If you want a deeper read on how consumer apps stack paid and organic, the Cal AI founder story is a good companion to this one.
Scaling from solo poster to a creator team
Do it yourself first. Learn what works, then hire people to replicate it.
When you're tired of posting three times a day, hire creators who look like your target audience. The best way to find them is a TikTok post asking for creators, plus direct outbound so you can be selective.
Once you pass three to five creators, bring on a strategist/manager. Reviewing videos, handing out strategy, and analyzing content is a lot to carry alone.
On pay, Julia gave real numbers:
→ Roughly $125 to $175 a week for 15 posts per week (flat rate)
→ Plus bonuses: $100 for 100K views, $500 for 500K, $1,000 for a million-plus
→ At Playkit's cadence: 3 posts a day, 5 days a week per creator
Think long term on ROI, but make sure your funnel converts before you scale spend. Killer marketing won't save a leaky paid-conversion rate.
To manage 150 creators and 8,000 posts a month, Playkit built their own software, UGCTracker. It flags missed posts, calculates payouts, and gives creators a portal to upload videos for approval. Whatever you use, get out of Google Sheets fast.
The campaigns that prove it works
Cantina, the AI video generator from Sean Parker's company: Instagram meme pages found the content and reposted it as actual memes. The campaign brought in nearly 70 million views and 30K downloads at a record-low CPM.
Hunch, a dating app: they barely named the app in the videos. Creators posted relatable "has anyone else experienced this?" stories, opened up the comments, then slid in with "you'd never have this experience on this app." Conversion jumped.
The pattern is the new UGC. You don't pitch the product. You post something that feels like a Reddit story, and the app reveal happens down in the comments.

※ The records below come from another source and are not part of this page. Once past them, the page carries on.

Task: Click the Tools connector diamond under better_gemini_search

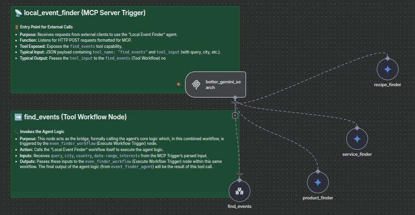Action: 235,98
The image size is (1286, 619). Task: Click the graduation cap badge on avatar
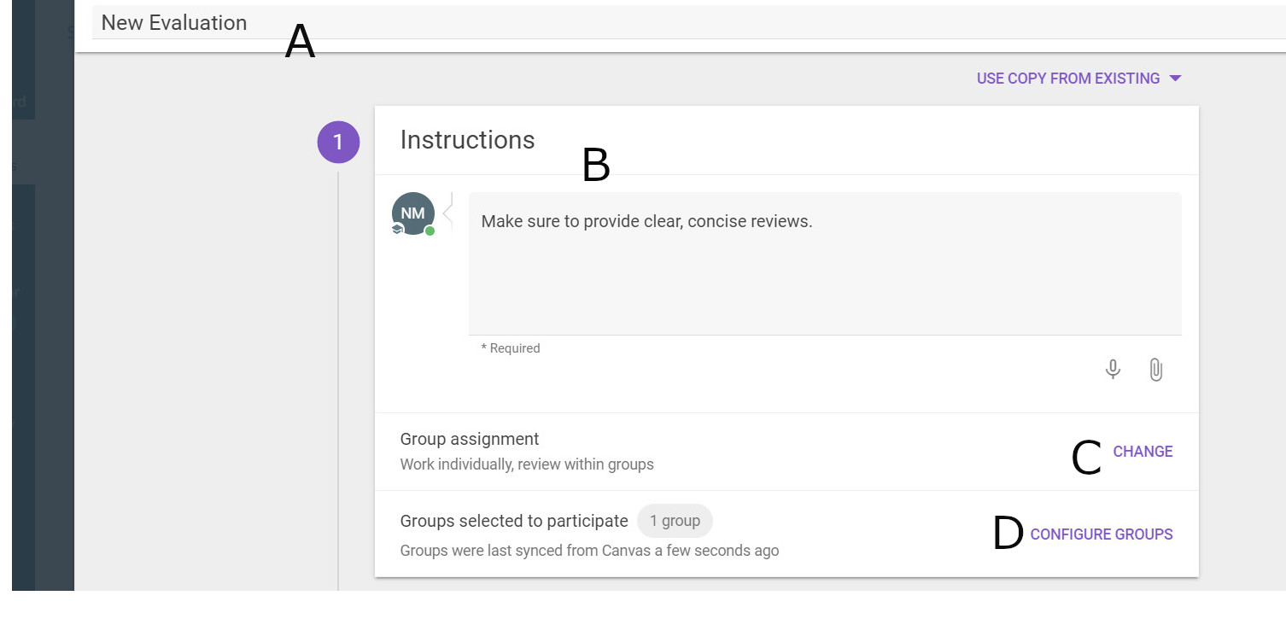click(x=397, y=230)
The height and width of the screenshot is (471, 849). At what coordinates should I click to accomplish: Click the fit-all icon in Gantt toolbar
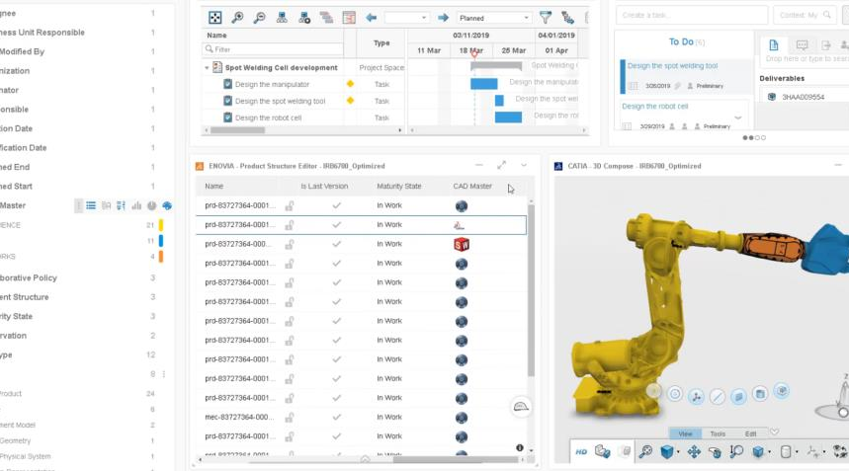(x=214, y=18)
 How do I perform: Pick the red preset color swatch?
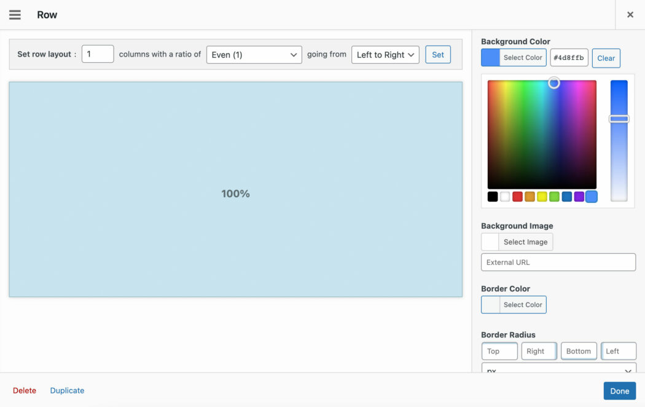pos(517,196)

I interview founders like this every week → Watch the Podcast
Frequently Asked Questions
Who is Julia and what is Playkit?
Julia is the co-founder of Playkit, a UGC agency for consumer apps. Before that she led growth solo and scaled an app to about half a million downloads with no ads or influencers. Playkit works with brands like Substack and Flow Health, posting 8,000+ pieces of content a month.
How much does a TikTok UGC creator cost?
Julia says industry standard is around $125 to $175 a week for 15 posts per week, as a flat rate. On top of that, bonuses run roughly $100 for 100K views, $500 for 500K views, and $1,000 for a million-plus views. She recommends flat rate plus bonuses.
Does UGC marketing work for B2B SaaS?
Not really. Julia says UGC is best for utility-facing consumer apps about relationships, money, or career. For B2B SaaS and crypto, "this just isn't the channel for you." Founder-led content can work for B2B, but the high-volume UGC play does not convert the same way.
The lesson: stop trying to look like a brand. Build a community in your comment section, and let real people sell the app for you.